The martial arts have certainly undergone a huge surge in knowledge and development with the emergence of BJJ and MMA combined with a growth of, and more readily accessible, Muay Thai information and instruction.
However, it must be used properly to obtain best results.
It is a resource that parallels the earlier means of information storage and dissemination, books and as a resource it is best used together with a competent teacher or coach.
I am frequently approached by students who either want me to teach them something, or try to make something work for them, that they saw on Youtube.
While it is great that they are so enthusiastic about their game that they seek out information, it brings to my attention the problems that it sometimes may cause with a student’s training and development, if he/she does not handle it correctly.
As mentioned it is a valuable resource and should act as a guide. It cannot replace a good coach being present and teaching hands on.

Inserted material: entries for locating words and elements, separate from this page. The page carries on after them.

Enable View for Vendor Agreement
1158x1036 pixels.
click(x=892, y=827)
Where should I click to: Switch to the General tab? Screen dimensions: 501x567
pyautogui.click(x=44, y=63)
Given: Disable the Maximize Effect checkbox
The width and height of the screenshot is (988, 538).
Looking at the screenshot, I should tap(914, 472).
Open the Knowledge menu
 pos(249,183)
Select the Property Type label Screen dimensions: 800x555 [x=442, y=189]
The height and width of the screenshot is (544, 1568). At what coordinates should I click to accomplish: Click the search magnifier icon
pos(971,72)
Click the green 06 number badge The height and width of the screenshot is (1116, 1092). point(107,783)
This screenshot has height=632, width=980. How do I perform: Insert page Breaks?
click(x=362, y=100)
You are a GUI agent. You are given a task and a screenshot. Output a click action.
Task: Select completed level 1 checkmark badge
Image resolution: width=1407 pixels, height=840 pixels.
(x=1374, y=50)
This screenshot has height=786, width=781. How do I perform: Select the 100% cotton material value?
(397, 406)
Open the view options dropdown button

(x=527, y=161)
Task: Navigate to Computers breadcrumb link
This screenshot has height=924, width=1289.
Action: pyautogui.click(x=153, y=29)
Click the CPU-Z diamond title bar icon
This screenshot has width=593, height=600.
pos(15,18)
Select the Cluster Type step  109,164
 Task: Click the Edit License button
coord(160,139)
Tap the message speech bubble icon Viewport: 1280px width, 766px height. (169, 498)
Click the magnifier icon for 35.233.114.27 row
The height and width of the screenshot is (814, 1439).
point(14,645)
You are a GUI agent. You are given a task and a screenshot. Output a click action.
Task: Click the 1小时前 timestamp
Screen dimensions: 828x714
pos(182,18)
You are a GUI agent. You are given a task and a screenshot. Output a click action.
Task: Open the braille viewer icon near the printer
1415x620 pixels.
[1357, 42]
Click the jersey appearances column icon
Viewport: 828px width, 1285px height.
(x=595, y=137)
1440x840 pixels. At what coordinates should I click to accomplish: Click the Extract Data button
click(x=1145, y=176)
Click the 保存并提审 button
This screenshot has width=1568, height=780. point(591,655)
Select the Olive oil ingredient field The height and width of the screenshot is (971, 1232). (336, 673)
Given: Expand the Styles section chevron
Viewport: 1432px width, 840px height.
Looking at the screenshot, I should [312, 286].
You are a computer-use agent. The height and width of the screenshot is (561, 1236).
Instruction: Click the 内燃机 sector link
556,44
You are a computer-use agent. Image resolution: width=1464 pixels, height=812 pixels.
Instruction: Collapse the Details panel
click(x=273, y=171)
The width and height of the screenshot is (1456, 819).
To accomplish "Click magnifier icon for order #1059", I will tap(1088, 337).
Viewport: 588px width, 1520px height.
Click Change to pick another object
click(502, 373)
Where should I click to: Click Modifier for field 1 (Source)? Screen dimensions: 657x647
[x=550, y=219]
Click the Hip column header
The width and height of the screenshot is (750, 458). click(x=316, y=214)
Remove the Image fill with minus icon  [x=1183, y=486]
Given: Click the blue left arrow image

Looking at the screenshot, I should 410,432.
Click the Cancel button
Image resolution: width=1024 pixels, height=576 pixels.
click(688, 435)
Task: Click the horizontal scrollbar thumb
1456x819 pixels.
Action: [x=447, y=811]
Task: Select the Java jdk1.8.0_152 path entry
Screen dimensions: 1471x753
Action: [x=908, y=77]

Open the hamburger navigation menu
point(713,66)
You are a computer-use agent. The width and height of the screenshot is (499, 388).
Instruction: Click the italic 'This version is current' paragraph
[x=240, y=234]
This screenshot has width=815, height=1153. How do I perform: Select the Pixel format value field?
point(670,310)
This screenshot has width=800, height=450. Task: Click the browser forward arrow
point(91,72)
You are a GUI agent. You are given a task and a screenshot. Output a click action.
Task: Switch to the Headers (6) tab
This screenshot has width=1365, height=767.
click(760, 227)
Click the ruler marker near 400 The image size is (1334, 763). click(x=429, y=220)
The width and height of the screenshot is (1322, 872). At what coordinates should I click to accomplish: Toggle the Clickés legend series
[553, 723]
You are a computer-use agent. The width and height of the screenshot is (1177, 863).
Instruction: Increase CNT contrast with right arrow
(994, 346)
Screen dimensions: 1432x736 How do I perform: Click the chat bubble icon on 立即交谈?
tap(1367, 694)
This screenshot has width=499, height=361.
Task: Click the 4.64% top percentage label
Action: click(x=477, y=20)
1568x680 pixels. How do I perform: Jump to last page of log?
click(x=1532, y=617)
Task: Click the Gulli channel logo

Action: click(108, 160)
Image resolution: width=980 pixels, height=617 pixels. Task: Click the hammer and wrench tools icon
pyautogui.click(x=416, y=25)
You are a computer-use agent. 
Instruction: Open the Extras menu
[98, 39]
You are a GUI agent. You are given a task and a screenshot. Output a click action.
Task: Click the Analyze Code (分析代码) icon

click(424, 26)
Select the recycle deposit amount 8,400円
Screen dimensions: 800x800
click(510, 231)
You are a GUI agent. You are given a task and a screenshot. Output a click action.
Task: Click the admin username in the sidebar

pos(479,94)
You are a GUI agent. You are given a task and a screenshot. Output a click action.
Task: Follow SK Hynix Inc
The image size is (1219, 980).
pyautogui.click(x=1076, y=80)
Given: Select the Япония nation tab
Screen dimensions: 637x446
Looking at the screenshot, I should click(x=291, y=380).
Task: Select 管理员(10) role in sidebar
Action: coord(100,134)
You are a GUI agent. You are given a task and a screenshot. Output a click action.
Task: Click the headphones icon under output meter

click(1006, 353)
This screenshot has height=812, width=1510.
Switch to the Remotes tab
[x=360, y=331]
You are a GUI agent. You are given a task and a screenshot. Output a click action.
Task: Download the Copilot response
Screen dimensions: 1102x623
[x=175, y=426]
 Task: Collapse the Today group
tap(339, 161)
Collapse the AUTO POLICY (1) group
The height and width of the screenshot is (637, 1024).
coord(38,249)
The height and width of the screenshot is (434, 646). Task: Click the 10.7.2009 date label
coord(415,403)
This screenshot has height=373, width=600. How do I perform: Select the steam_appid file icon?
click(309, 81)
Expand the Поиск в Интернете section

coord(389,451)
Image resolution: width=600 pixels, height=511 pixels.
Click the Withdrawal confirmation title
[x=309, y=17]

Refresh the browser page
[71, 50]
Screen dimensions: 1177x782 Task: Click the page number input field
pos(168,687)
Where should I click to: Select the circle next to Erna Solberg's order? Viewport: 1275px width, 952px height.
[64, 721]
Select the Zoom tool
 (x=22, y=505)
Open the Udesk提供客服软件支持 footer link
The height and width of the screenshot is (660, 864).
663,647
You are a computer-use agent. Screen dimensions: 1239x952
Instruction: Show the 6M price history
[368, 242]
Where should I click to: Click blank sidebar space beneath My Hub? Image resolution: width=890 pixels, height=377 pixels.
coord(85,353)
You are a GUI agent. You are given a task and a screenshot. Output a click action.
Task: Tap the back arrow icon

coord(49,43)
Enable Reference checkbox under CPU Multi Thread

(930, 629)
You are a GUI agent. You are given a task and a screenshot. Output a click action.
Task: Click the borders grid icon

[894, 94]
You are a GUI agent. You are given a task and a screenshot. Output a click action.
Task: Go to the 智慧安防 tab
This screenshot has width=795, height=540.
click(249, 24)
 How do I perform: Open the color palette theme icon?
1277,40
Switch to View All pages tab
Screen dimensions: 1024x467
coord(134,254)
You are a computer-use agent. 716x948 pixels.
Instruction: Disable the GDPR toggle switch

Another rather unfortunate effect, of this readily available information, has been the emergence of training schools that use this as their resource of knowledge, and have little if any connection to qualified coaches.
The coaches teaching at these schools are teaching students with either low rankings, in a system, or in some cases none at all.
Another effect is that this type of practice downgrades the value of a good coach, who can cut the amount of time to obtain proficiency markedly, and produce high quality students that are well rounded and technically very strong.
A great example of the value of a good coach may play in a students development presented itself last week at my school. Within a period of 2 days I was asked on 2 separate occasions, by 2 different students, how to apply a particular no-gi choke that they had seen on Youtube, but just could not get to work. It had been demonstrated by a very proficient grappler and in great detail but they just could not get it to work correctly.
I had them both execute the choke on me and immediately identified the problem. Again it was the same problem in both cases and once I remedied it and added an extra small detail as well, to further improve the set up, they were able to execute the choke effectively every time.
That is value of a good coach and I have come across this same thing many times in my career as a professional martial arts instructor. Having the resource of an experienced and knowledgeable coach will greatly increase your ability and enjoyment of the martial arts, faster and more safely.
The ultimate way to do this is to take private instruction, in addition to your regular training. This is routine in most areas of human endeavor, overseas particularly if a student wishes to perform at the highest levels of accomplishment. However, here in New Zealand particularly, and in the martial arts it is very rare. However, in Australia, USA and many other regions of the world it is common place. The Academy of Combat Mixed Martial Arts school, Christchurch offers private and Group semi-private training to all levels of students in the disciplines of Muay Thai, Brazilian Jiu Jitsu, MMA, self defense, stick-fighting and other weaponry disciples.
One only has to compare the number and quality of athletes that the USA has compared with NZ to see the value of having good coaches that are paid their worth and the use of private coaching by athletes in their development, compared with the worn out, cliché pitched, results of the “she’ll be right”, “no. 8 wire”, DIY type mentality of the NZ people. It is outdated and is a mentality that has to be changed if we are to seriously position ourselves in the global economy.